Some Common Bad Advice (In Literary Writing)

1. Tell the examiners what they want to know

This advice, though sensible enough in itself, is generally taken to mean that there is a concrete body of information about the text under discussion which the examiners will expect to receive from every candidate. But so is not the case. There isn’t any particular viewpoint that can be agreed on by all and expected from all.

However, there is something the examiners want you to tell them. They want to be told something new and interesting and unexpected about the text, or failing that, something familiar expressed in a way that makes it new. You are much more likely to give them this experience if you say what you really think about the text, rather than what you think they think you ought to say.

2. Quote sparingly

This advice is wholly pragmatic one, and is based on the assumption that you will not be able to learn by heart more than three consecutive lines of anything. Since you will not be able to quote more than three consecutive lines of anything in a closed exam, you are urged never to do so under any circumstances.

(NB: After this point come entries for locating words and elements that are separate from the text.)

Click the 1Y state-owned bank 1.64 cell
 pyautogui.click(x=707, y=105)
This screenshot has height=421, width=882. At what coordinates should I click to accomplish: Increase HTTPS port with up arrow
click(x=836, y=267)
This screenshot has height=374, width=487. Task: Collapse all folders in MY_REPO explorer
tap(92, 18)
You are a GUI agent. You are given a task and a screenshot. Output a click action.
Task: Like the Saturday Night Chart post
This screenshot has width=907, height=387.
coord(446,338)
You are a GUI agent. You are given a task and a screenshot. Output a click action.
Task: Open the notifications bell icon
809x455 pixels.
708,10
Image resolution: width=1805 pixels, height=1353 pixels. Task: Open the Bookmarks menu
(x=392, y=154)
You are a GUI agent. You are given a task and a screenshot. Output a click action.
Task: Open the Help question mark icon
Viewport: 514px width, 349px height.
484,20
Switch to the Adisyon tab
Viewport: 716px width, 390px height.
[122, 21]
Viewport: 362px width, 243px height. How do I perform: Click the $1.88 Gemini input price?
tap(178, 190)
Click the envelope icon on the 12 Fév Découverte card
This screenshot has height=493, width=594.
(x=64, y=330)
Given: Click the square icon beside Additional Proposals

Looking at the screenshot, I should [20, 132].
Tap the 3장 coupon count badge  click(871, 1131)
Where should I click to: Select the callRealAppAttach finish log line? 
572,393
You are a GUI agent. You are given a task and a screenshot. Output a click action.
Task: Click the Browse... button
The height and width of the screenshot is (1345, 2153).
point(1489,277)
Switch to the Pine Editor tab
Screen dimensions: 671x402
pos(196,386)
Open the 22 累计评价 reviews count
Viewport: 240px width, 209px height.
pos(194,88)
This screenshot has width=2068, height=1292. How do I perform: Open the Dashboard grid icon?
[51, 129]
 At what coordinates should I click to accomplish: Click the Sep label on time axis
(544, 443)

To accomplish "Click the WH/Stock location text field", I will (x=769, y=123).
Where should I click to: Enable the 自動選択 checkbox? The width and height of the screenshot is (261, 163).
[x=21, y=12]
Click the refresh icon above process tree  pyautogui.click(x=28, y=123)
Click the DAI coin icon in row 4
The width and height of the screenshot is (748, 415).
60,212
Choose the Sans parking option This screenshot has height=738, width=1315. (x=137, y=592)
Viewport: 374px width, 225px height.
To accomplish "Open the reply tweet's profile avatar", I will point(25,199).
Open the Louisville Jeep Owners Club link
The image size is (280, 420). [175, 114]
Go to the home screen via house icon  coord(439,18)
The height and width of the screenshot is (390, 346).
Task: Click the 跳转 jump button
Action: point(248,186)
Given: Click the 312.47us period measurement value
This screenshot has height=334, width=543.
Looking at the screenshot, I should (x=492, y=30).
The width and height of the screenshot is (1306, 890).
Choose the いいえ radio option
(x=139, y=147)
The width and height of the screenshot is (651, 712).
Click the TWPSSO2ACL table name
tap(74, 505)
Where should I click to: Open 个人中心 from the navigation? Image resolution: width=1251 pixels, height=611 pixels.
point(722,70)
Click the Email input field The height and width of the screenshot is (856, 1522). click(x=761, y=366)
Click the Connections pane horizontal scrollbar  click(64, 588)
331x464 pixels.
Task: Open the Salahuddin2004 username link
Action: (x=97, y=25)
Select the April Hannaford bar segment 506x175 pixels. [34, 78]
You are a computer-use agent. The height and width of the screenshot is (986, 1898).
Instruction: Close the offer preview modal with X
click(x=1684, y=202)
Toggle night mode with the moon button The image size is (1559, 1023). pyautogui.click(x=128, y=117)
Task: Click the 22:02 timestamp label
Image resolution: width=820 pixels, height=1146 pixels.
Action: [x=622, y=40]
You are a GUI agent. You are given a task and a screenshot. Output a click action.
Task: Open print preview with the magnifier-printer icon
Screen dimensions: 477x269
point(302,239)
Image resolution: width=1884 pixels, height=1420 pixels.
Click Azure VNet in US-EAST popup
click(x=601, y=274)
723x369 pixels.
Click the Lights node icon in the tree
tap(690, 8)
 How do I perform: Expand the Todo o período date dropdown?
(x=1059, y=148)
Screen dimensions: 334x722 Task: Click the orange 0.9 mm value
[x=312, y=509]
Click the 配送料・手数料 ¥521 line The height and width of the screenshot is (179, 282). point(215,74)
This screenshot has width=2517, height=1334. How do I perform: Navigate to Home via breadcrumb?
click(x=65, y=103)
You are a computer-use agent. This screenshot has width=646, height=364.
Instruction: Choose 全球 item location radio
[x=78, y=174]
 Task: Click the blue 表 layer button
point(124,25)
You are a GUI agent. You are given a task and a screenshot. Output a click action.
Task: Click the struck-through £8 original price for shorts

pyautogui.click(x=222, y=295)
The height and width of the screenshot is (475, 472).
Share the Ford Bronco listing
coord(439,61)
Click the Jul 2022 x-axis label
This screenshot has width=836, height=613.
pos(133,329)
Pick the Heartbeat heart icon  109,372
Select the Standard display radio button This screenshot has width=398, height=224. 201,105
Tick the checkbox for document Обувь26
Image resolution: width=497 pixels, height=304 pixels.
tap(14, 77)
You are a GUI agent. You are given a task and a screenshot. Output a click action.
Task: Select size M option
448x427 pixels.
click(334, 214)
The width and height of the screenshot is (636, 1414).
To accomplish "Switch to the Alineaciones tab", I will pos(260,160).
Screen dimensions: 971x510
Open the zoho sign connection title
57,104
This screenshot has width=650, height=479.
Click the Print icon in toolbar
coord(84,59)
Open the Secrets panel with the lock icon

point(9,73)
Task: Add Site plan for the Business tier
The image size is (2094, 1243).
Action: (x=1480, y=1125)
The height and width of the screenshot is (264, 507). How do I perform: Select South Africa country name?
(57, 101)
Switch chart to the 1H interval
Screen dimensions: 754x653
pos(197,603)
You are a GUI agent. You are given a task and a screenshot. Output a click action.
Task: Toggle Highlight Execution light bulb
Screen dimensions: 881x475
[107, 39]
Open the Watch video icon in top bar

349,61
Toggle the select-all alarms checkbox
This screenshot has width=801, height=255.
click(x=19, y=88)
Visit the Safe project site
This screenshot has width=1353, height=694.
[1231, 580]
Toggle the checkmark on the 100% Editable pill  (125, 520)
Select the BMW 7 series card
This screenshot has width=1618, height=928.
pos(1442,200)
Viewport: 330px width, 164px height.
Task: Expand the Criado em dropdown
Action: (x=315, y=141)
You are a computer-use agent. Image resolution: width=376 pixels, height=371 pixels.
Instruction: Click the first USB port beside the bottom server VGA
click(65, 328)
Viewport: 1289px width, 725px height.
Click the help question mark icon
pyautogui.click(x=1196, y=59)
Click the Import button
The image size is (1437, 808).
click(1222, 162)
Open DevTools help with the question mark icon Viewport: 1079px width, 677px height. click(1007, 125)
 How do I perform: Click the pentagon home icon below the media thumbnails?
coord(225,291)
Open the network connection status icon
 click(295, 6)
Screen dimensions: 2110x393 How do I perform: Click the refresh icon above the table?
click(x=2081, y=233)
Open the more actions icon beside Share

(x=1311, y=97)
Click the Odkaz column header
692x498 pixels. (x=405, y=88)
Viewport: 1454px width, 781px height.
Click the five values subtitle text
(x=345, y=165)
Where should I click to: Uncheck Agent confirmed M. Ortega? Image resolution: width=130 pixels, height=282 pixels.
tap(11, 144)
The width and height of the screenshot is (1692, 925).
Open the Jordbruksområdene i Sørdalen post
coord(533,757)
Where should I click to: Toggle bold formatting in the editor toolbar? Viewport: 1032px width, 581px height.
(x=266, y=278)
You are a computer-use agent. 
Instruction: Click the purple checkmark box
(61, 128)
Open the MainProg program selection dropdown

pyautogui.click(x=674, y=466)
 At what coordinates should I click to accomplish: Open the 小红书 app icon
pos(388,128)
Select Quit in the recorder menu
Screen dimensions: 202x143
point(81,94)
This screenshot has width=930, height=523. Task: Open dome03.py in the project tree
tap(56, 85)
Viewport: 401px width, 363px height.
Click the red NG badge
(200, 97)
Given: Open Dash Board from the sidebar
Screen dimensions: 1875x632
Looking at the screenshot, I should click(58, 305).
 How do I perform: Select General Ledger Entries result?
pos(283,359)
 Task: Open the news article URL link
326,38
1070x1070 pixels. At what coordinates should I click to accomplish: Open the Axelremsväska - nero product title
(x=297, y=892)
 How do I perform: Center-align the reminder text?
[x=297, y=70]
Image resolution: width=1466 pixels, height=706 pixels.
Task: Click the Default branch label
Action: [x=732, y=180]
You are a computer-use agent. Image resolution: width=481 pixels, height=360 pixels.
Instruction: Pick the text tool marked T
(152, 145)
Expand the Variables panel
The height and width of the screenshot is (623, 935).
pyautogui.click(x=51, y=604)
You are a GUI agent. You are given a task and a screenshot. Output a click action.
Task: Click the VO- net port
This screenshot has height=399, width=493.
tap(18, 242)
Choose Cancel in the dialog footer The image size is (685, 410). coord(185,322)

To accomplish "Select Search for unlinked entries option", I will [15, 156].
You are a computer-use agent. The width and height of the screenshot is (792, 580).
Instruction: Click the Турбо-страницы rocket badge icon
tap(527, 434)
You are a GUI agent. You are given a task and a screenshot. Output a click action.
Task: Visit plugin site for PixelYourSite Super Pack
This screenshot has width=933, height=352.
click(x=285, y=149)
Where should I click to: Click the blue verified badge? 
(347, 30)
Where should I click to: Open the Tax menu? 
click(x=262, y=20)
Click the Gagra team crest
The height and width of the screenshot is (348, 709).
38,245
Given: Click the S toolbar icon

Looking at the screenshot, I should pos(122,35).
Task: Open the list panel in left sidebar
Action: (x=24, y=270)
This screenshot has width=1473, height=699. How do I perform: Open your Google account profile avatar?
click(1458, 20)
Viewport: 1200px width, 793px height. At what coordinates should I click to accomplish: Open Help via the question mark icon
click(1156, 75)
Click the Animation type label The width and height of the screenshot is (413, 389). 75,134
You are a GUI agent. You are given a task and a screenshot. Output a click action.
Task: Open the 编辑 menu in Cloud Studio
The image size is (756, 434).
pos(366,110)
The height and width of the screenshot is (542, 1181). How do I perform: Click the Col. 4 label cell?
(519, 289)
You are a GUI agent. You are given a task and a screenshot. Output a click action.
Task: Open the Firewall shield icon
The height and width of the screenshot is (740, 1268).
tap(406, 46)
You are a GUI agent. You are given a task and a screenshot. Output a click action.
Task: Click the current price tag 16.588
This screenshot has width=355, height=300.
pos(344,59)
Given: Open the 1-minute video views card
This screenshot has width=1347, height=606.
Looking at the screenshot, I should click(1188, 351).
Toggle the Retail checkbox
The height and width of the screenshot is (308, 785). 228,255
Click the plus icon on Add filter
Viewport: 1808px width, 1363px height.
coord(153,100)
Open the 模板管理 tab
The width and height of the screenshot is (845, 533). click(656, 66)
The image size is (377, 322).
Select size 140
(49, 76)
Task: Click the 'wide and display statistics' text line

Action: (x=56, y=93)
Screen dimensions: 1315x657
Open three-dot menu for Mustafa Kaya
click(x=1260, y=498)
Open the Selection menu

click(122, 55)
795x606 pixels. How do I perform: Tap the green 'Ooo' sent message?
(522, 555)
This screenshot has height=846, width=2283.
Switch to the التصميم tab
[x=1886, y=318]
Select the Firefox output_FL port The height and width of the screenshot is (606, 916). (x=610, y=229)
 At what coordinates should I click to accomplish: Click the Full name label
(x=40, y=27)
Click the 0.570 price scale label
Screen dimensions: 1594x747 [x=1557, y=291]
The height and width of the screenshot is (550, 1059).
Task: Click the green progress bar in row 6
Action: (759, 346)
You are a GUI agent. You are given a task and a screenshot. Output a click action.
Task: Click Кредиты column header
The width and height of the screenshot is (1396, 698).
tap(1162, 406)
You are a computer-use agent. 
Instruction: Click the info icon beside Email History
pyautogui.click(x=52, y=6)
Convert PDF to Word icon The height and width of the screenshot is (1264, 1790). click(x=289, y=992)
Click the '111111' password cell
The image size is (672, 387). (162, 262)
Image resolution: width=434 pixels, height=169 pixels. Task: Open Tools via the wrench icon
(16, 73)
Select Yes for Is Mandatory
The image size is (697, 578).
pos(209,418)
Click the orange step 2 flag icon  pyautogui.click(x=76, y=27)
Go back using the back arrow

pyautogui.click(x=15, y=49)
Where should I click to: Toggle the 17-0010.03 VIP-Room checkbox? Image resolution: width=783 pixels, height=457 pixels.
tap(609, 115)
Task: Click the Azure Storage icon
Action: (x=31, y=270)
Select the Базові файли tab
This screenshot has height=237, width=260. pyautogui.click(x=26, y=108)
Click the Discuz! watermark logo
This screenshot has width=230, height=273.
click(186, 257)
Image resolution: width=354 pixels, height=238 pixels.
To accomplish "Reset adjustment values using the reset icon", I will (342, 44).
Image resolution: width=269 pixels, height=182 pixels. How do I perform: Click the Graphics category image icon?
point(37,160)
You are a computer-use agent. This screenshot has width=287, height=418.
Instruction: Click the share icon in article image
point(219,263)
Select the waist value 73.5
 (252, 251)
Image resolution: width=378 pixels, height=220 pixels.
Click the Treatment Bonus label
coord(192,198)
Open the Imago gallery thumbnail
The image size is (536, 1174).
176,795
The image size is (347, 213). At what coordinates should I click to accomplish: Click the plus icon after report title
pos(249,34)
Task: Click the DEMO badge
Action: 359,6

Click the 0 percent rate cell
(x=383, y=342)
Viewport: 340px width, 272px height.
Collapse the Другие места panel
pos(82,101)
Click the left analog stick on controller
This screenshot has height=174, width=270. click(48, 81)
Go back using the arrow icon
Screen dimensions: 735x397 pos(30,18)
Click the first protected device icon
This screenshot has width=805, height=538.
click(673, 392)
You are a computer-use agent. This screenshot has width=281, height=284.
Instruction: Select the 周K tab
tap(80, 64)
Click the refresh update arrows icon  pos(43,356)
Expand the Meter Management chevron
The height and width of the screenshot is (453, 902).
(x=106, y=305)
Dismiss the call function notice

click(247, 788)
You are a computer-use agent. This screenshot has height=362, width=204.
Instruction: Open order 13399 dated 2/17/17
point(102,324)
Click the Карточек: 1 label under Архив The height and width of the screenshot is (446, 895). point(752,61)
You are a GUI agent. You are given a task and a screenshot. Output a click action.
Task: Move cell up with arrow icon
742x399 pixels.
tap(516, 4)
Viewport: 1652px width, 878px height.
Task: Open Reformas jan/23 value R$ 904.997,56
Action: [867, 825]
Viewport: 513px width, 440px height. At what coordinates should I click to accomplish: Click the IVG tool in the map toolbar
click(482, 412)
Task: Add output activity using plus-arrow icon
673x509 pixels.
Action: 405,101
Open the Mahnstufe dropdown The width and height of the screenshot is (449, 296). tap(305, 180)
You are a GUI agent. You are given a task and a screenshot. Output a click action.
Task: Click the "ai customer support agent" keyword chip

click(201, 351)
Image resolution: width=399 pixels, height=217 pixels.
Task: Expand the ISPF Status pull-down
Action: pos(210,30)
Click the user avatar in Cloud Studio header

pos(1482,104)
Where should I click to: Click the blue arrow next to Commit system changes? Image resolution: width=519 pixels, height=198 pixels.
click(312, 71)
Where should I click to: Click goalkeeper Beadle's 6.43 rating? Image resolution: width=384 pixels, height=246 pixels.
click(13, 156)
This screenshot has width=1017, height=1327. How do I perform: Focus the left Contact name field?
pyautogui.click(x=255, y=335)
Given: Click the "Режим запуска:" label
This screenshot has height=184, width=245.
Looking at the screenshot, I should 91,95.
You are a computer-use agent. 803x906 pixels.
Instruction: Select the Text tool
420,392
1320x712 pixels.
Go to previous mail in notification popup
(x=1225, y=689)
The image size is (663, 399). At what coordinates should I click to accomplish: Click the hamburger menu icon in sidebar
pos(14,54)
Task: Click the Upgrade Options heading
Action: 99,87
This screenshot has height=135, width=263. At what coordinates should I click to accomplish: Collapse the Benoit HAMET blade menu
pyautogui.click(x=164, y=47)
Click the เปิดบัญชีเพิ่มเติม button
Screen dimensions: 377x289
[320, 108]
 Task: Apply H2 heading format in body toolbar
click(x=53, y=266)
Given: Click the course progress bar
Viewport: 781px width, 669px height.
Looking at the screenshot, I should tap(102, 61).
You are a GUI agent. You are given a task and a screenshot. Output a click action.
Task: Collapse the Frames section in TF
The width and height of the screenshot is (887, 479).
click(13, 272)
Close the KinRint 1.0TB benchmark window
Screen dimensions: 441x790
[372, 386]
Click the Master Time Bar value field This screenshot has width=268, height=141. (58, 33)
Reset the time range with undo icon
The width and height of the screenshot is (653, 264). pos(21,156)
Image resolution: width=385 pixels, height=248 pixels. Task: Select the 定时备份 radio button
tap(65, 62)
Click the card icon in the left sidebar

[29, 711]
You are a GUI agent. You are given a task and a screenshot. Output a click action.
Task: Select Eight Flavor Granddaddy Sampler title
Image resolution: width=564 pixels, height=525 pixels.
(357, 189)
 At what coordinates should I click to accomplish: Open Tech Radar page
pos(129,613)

But the truth is you should quote what will best serve to illustrate your point, neither more nor less. Sometimes a single phrase, or a single line of verse, will be enough. Sometimes you will need a whole paragraph or whole sonnet.

3. Never say I

This advice may spring from an exaggerated respect for humility, a feeling that it would be arrogant of the essay-writer even to acknowledge that he or she exist. On the other hand, it may be an attempt to bolster up the essay-writer’s view either by imitating the detachment of a scientific paper by writing entirely in the passive voice or by using impersonal pronouns such as ‘one’ and ‘we’.

But it is dangerous advice to follow, not only because of the risk of sounding pompous and impersonal but also because you will be prevented from making the distinction between what you personally feel and what most readers are likely to feel.

4. An essay should have a beginning, a middle and an end

An essay, like any other piece of writing, will inevitably have a beginning and an end, and what comes in between must obviously be a middle. But this statement is loaded with misleading implications. To say of an essay that it must have a beginning, a middle and an end is to say, in effect, that the middle is the real essay but that this naked middle must be made decent and acceptable by being dressed up in an Introduction and a Conclusion. The idea that an essay on literature must have an Introduction and a Conclusion leads the writer to sandwich the meat of the argument between two bits of low-fibre, pre-sliced paper prose.

Your opening sentences create the expectations, whether of enjoyment or of boredom, with which the reader approaches the rest of your essay. You closing sentences, simply by their position, are the ones which remain most vividly in the reader’s mind after the essay had been put down. If you remember this, and write with the sense that the argument of your essay stretches from its first sentence to its last, then your prose is much more likely to remain alive and interesting throughout.